BBC Good Food

Helping a website reliant on imagery become more energy efficient

The BBC good food website homepage

Project overview

We collaborated with Immediate Media Company, a British multinational publishing house, to quantify the digital carbon footprint of one of their websites, BBC Good Food. 

The challenge with this project was that because of the nature of this website, the vast majority of its pages are heavily reliant on high quality imagery, we we needed to find a way to minimise the impact of this without impacting the quality or performance the site.

In order to achieve this, our key objective was to to better understand and measure the website’s annual carbon footprint, so that we could identify the most polluting pages and offer recommendations to reduce their impact on the environment.

Features

  • In-depth Website Carbon audit
  • Digital Sustainability assessment and recommendations
  • Interactive Digital Sustainability workshop for the Immediate Media team

1,287

Annual MWh energy consumption

215

Tonnes annual CO2 emissions

0.26g

Av. carbon footprint per page view (of the 30,000 pages audited)

Website carbon audit 

First, we conducted a comprehensive Website Carbon Audit. This helped us quantify the carbon footprint of the individual pages and identify the most polluting based on their popularity.

A dark blue slight with pale green and white writing showing an overview of the statistics for the BBC Good Food website. There is additional information about the figures, such as the annual energy consumption of 1,287 MWh being enough electricity to power 444 households in Britain for a year and that the 215 tonnes of C02 (website emissions) is approximately the same weight as the Statue of Liberty in New York City.

Due to the size of this website with tens of thousands of URLs, the Immediate Media team decided to review ‘only’ the first 30,000 URLs on the BBC Good Food website.

This helped us understand the structure of the site while making recommendations for energy efficiency on the most visited pages.

Design & Development Review

Following the Website Carbon Audit, we focused on reviewing the design and code of the most carbon heavy and the most frequently visited pages. We were also looking for pages that were different in structure, on which we could offer recommendations that would achieve significant energy and carbon savings across the website. 

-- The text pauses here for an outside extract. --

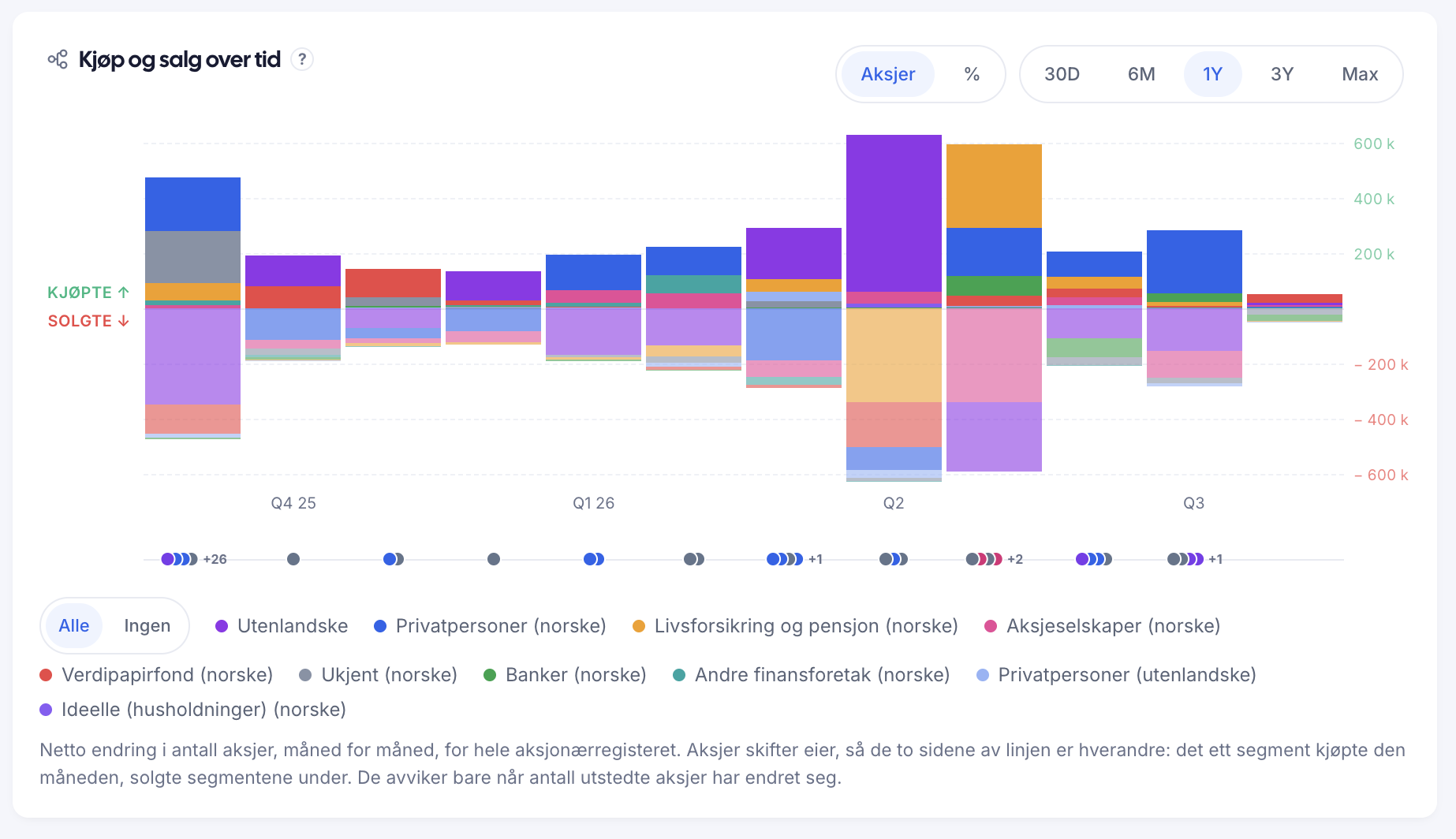
Task: Select the 30D time range
Action: click(1062, 74)

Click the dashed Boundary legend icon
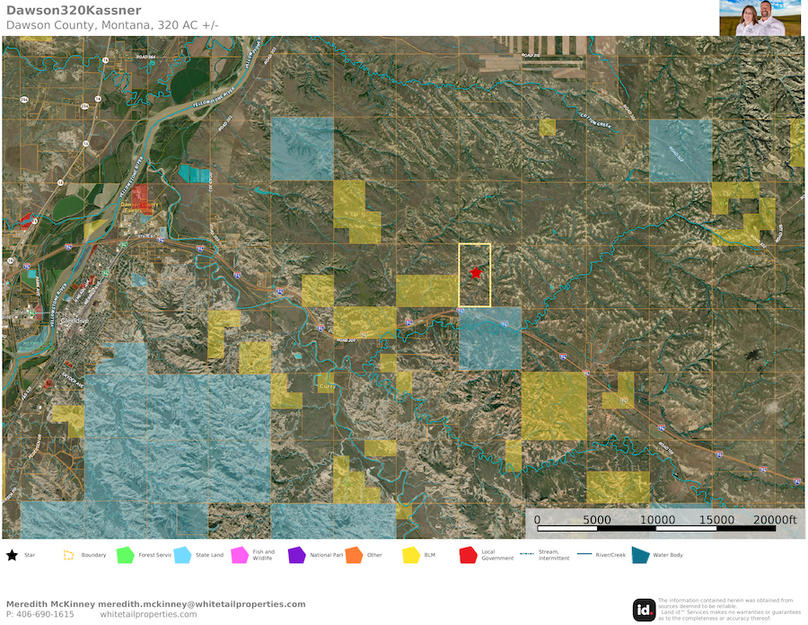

Our team of design and development experts performed a thorough assessment, which formed the basis we needed to create a backlog – a list of actionable recommendations for the Immediate Media team.

One of the key deliverables was a backlog - a list of all recommendations that could improve the site’s energy efficiency and carbon footprint. This image shows the backlog displayed on a laptop, with the details blurred out but the areas of improvement - such as 'Images and colour' and 'Data transfer' are visible, as is the priority coding (medium to high).

These recommendations could also be applied to other websites in their portfolio, thus making an even bigger positive impact. 

With this in mind, we also delivered a bespoke Sustainable Web Design Masterclass for the Immediate Media’s internal design and development teams, to give them the techniques they need to reduce the carbon footprint of all of their websites. 

The Wholegrain team helped us to calculate the carbon footprint of the website and provided us with detailed, actionable improvements to reduce our impact across all our sites. They have played a pivotal role in raising our awareness on the subject, and powered us to champion sustainability within our department.